:: Задание A ::
Переведите на английский предложение из текста о кирхе Святой Екатерины в Архангельске: «Деревянное здание обветшало, и в 1768 году поставили каменный собор.»
:: Задание B ::
Продолжите текст о кирхе Святой Екатерины в Архангельске, начав сразу после его последнего предложения.

Ссылки на предыдущие части доступны в прошлых материалах.
Часть девятая: Променад продолжается.
Площадь у Вечного огня, несомненно, самая спортивная. На ней трейсеры и райдеры крутят невообразимые кульбиты. Финишируют самые массовые, в тысячу участников и более, гонки на стартах «Лыжня России». У ее подножья взлетают мотодельтапланеры, носятся сноубордисты, сноукайтеры, прочие зимние и летние экстремалы, язык сломаешь, пока выговоришь.
Это здание вынесло много издевательства. В том числе и религиозного характера. Зданиям, как и людям, нужно отвечать за поступки свои, времени. Никогда не делайте того, чего не хотели, чтобы сделали с вами. Кирха — типичный пример, как всякое неправедное дело возвращается бумерангом.
На этом месте в пору Сального берега стоял храм Воздвиженья Честного Креста. Православная церковь, кою посещали окрестные архангелогородцы. Район берега Северной Двины начала плотно застраивать иноземщина. «Немецкая слобода» не просто вытеснила горожан с обжитого места. Вместе с вонючими сальными ямами, в коих топили сало морских животных, грязными русскими дворами, неказистыми домами иноземцы выдавили и Кресто-Воздвиженскую церковь. Православный храм окружили немецкие строения, откровенно тесня и требуя сноса.
Церковь Воздвиженья Честного Креста, в конце концов, раскатали. Сруб за шестьдесят рублей купил батюшка Успенско-Боровского храма, чтобы пристроить КрестоВоздвиженский придел к своей церкви. Хоть как-то спас лицо православия. На месте уничтоженного немцы построили деревянный лютеранский костел Святой Екатерины. Религиозные войны Архангельска, а как же. Немцы выиграли, но не победили.
Деревянное здание обветшало, и в 1768 году поставили каменный собор. Кирха стоит в Архангельске уже 240 лет. Счастливо избежала национализации 1923 года. Тогда архангельские лютеране спешно зарегистрировали общину по советским уставам и взяли храм Святой Екатерины в аренду. В ведении лютеран Кирха продержалась шесть лет. В 1929 году комиссары объявили, мол, службы два раза в год слишком редки, нечего такому строению в центре города торчать зря. И то, правда, в городе оставалось не более двухсот лютеран.

:: Исходные материалы ::
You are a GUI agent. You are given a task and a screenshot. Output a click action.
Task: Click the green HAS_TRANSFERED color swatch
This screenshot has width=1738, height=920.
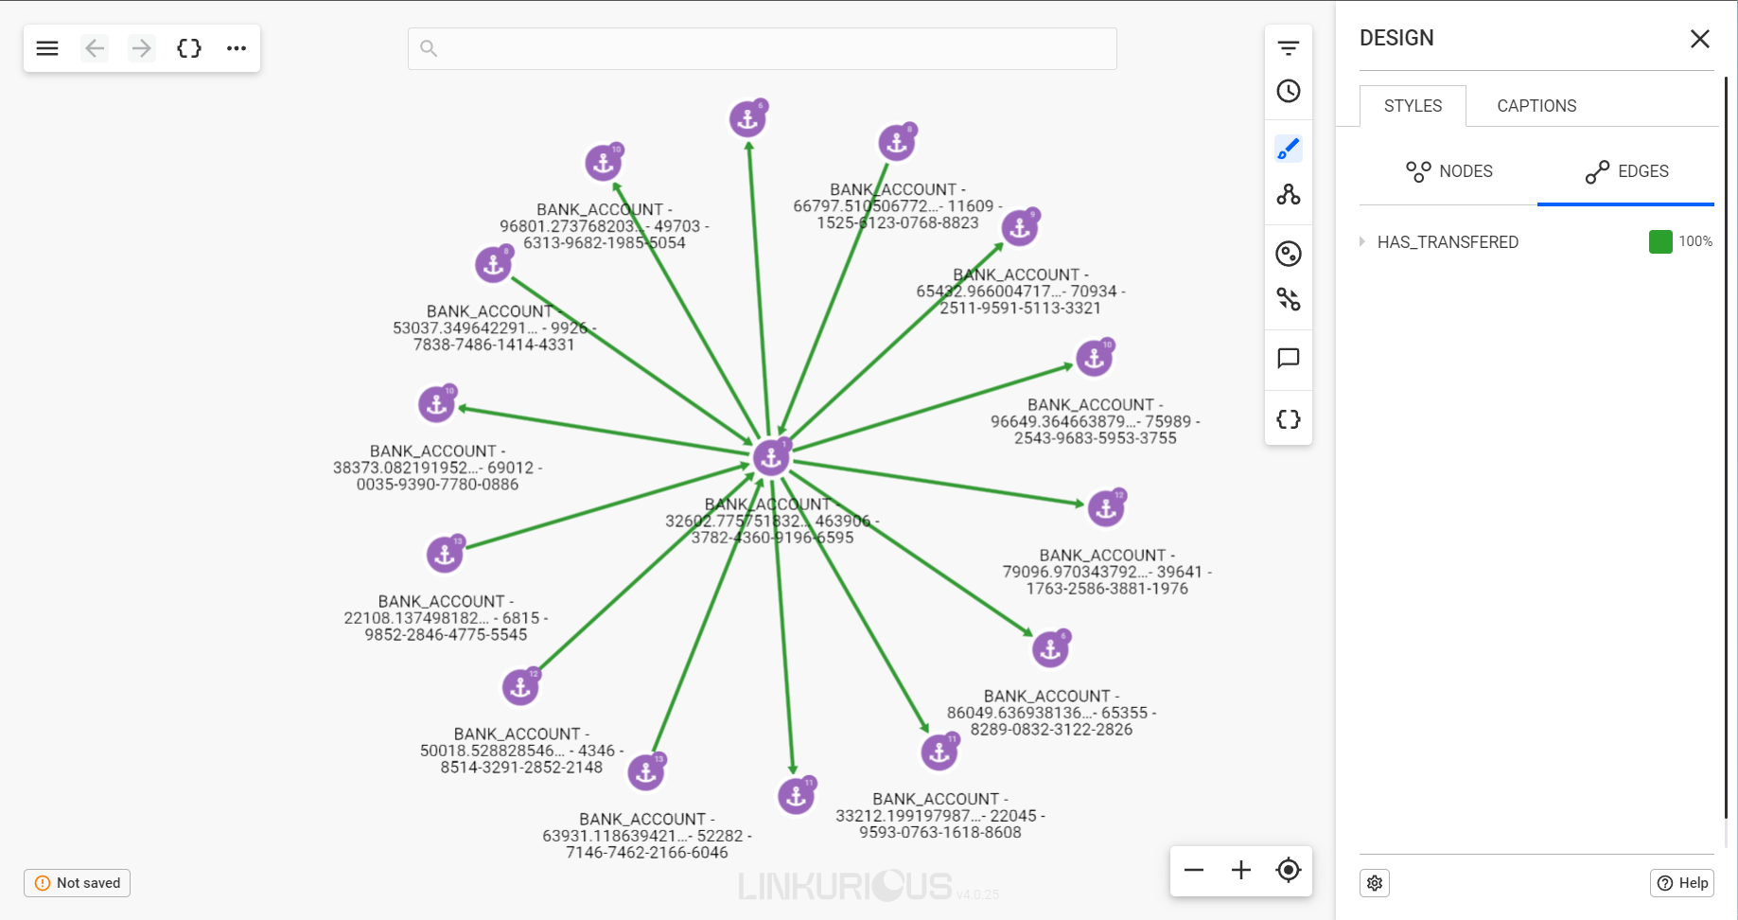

:: Результат A ::
The wooden building fell into disrepair, and in 1768 a stone cathedral was built.

:: Результат B ::
Когда у Кирхи отобрали фисгармонию, отвезли в кинотеатр, остатки общины сдались, написали бумагу о передаче храма Губисполкому. Вот так. Когда-то немцы заставили разобрать православный храм, чтоб построить лютеранскую Кирху. А потом внуки тех, кто настоял на сносе Кресто-Воздвиженской церкви, подписали смертный приговор храму религии своих предков. Фамилии подписантов известны, самые знатные жители Немецкой слободы: Гувелякен, Гернет, Шергольд, Виклюнд, Лейцингер, Пец. За каждым — большая история создания личных капиталов в царской России. А в большевистской стране оказались никто, и звать никем. Что они, эти архангельские немцы, могли поделать? Ни-че-го. Разве вот подписать смертную грамоту лютеранскому храму взамен на, возможно, смертный приговор себе.
Лютеране отказную в пользу губернии подписали в июне 1929 года, а комсомольцы уже в мае знали, что отберут «немецкую кирку», просили отдать под клуб-театр. Отдали. Революционный ТРАМ резвился, как мог. Пролеткультовцы, синеблузники и прочие комсомольские авангардисты десятилетие, до упаду, плясали в лютеранском молельном зале.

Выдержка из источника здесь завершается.